SELECTED PASSAGE
##############################

As a former Pre-Kindergarten teacher and now stay-at-home mommy of 2 boys and a sweet baby girl, many people ask me how they can be implementing educational concepts in the lives of their young children at home before they enter school. Instead of trying to come up with a quick list of ideas off the top of my head to answer these questions, I have decided to put all of my lessons into this blog. I, along with so many other parents, want to be purposeful at home with my children and make the most of the time I have with them.
I hope that this blog can help, encourage, and inspire you to work with your kiddos and
get involved in the learning process! The benefits will be endless,
and the moments you share together will be priceless! As Dr. Seuss once said,
"The more that you read, the more things you will know.
The more that you learn, the more places you'll go!"

Wednesday, September 28, 2011

Thinking Theme: Community Helpers

Letter of the Week: Hh

Number of the Week: 6

Bible Verse of the Week: "My help comes from the LORD, the Maker of heaven and earth." Psalm 121:2


So many fun songs here at Preschool Education!
Lesson 1: Community Helpers Matching Game
* To understand the term community
* To understand what a community helper is and recognize different ones
* To match each community helper with the tools they use

* Community Helpers printout
* scissors

1. Cut out each community helper picture, as well as the items they use. (My cards look a little different because I had these during my teaching years.  The printout I created for you above looks very similar.)

2. Talk about each community helper and what they do. Review the matches first so your child knows what goes together.

3. Have your child match each set together. This game can be played throughout the week!  You can also glue the matching items next to each other on some paper.

Lesson 2: License Plate Game/Speed Limit Game (Police Officer)
* To understand who a police officer is and his/her role in the community
* To recognize what a license plate is
* To discuss the importance of driving rules and going the speed limit
* To recognize letters and numbers and say their names

* letters and numbers (they can be magnetic, cookie cutters, felt, or just written and cut out)

##############################

GIVEN INFORMATION
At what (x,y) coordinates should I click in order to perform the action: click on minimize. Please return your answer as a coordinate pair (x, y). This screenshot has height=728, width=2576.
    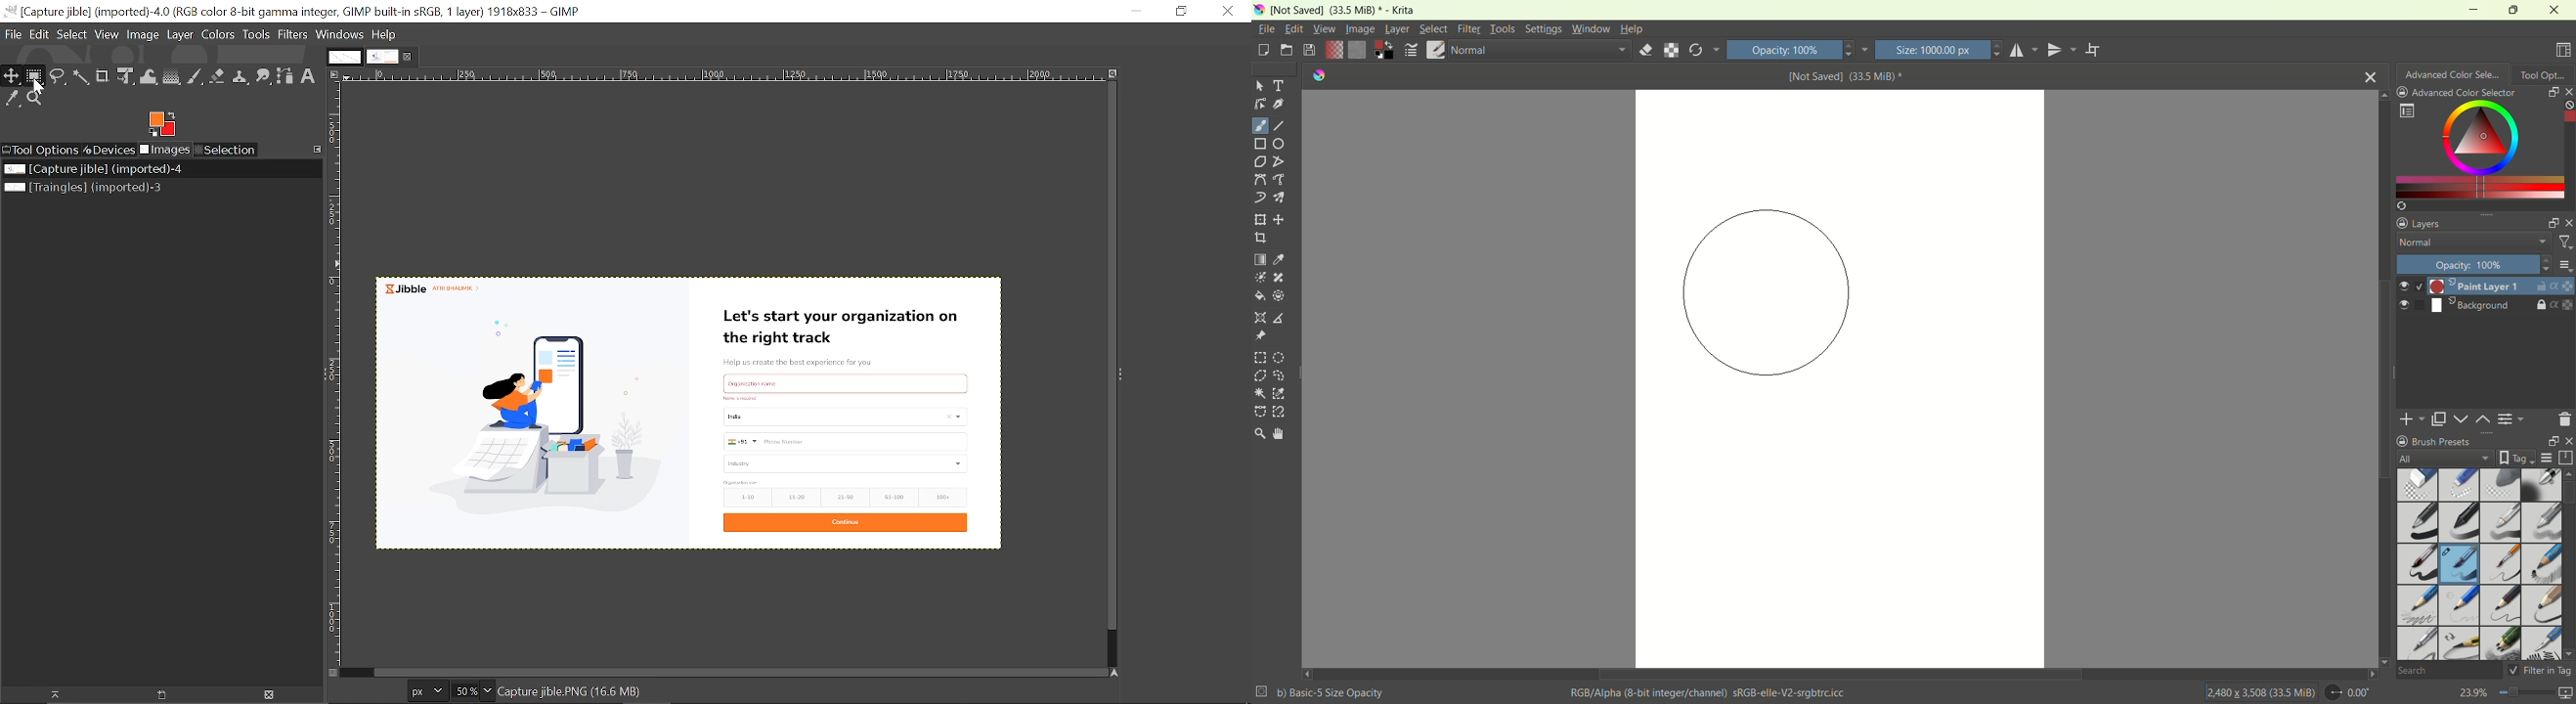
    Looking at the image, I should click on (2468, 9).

##############################

PROBLEM STATEMENT
Repeat the preschool blog post word for word, everything from "1. Cut out each" down to "what goes together.". The listing was drawn from a separate source.

CORRECT RESPONSE
1. Cut out each community helper picture, as well as the items they use. (My cards look a little different because I had these during my teaching years.  The printout I created for you above looks very similar.)

2. Talk about each community helper and what they do. Review the matches first so your child knows what goes together.